High estrogen receptor heterogeneity doubles breast cancer mortality risk

Postmenopausal women with breast cancer with high intratumor heterogeneity of ER had an increased long-term risk for death of breast cancer, according to results published in Journal of the National Cancer Institute.

The association also appeared among women with luminal A subtype tumors.

“The biological factors influencing the long-term risk [for] fatal breast cancer are unknown. It is, however, known that patients with ER-positive disease have a continuous long-term risk for fatal breast cancer, in contrast to patients with ER-negative cancer,” Linda Linström, MSc, PhD, researcher in the department of biosciences and nutrition at the Karolinska Institutet in Sweden, and colleagues wrote.

“Given the late onset of fatal disease in ER-positive breast cancer and the lack of clinical studies with long-term follow-up, it is difficult to predict who has a high long-term risk [for] fatal disease,” they added.
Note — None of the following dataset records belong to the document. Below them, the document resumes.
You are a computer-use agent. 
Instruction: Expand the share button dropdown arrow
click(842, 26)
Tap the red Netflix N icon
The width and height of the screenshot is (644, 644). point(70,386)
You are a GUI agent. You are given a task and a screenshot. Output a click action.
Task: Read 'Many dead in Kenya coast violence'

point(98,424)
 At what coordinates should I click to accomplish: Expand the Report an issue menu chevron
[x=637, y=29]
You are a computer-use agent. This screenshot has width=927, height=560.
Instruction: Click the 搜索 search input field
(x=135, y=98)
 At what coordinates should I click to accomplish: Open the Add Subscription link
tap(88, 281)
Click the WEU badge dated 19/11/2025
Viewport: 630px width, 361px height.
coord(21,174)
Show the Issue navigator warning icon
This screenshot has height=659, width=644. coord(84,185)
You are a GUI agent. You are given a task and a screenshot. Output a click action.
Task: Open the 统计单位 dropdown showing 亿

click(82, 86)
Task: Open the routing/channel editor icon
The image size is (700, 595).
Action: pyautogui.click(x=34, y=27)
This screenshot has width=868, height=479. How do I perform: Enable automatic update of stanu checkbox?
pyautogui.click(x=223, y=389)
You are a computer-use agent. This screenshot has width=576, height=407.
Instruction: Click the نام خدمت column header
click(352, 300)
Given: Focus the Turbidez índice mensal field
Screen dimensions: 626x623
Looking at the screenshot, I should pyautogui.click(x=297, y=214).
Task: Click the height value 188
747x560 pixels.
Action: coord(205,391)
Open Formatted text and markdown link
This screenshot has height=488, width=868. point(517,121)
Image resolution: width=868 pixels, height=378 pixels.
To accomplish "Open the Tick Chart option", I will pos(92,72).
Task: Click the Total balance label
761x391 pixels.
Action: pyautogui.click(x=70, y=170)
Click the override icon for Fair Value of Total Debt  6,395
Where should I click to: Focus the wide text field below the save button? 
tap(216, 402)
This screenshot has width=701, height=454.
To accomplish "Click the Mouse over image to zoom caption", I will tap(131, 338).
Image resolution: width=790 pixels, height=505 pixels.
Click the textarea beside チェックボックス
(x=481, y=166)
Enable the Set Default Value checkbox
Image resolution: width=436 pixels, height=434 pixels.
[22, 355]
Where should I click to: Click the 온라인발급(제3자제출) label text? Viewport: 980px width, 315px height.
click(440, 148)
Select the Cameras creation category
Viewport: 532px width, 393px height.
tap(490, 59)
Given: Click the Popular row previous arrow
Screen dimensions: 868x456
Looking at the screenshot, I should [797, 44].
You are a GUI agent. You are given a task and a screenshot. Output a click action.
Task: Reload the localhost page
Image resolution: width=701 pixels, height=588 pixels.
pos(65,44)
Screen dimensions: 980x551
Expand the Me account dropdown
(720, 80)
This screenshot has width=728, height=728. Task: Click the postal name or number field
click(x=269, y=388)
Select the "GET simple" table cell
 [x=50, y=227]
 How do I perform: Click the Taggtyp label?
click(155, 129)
Linström and colleagues studied 1,780 postmenopausal women with lymph node-negative breast cancer from the 1976 to 1990 STO-3 trial, which randomly assigned patients to treatment with adjuvant tamoxifen or no adjuvant therapy.

Researchers used Rao’s quadratic entropy to calculate intratumor heterogeneity of ER and categorized levels as high and low heterogeneity using 67% as a cutoff at the second tertile.

The subgroups demonstrated significantly different 25-year breast cancer-specific survival:

88.3% for tamoxifen-treated women with low intratumor heterogeneity of ER;

79.6% for tamoxifen-treated women with high intratumor heterogeneity of ER;

74.3% for untreated women with low intratumor heterogeneity of ER; and

64.3% for untreated women with high intratumor heterogeneity of ER.

Results of a multivariable analysis showed patients with high vs. low intratumor heterogeneity of ER had a two times greater risk for long-term fatal breast cancer (HR = 1.98; 95% CI, 1.31-3).

This association remained regardless of treatment (tamoxifen, HR = 2.15; 95% CI, 1.07-4.34; untreated, HR = 1.91; 95% CI, 1.12-3.27).

Researchers observed a similar increased risk among patients with luminal A subtype tumors (HR = 2.43; 95% CI, 1.18-4.99).

“Our study shows that patients with high intratumor heterogeneity of the estrogen receptor were twice as likely to die up to 25 years after their diagnoses as compared [with] patients with low heterogeneity,” Linström said in a press release. “And this was independent of whether or not they’d received tamoxifen and of other known tumor markers.” – by Cassie Homer

Disclosures: Linström reports no relevant financial disclosures. One author reports being a cofounder, stockholder and employee of Agendia.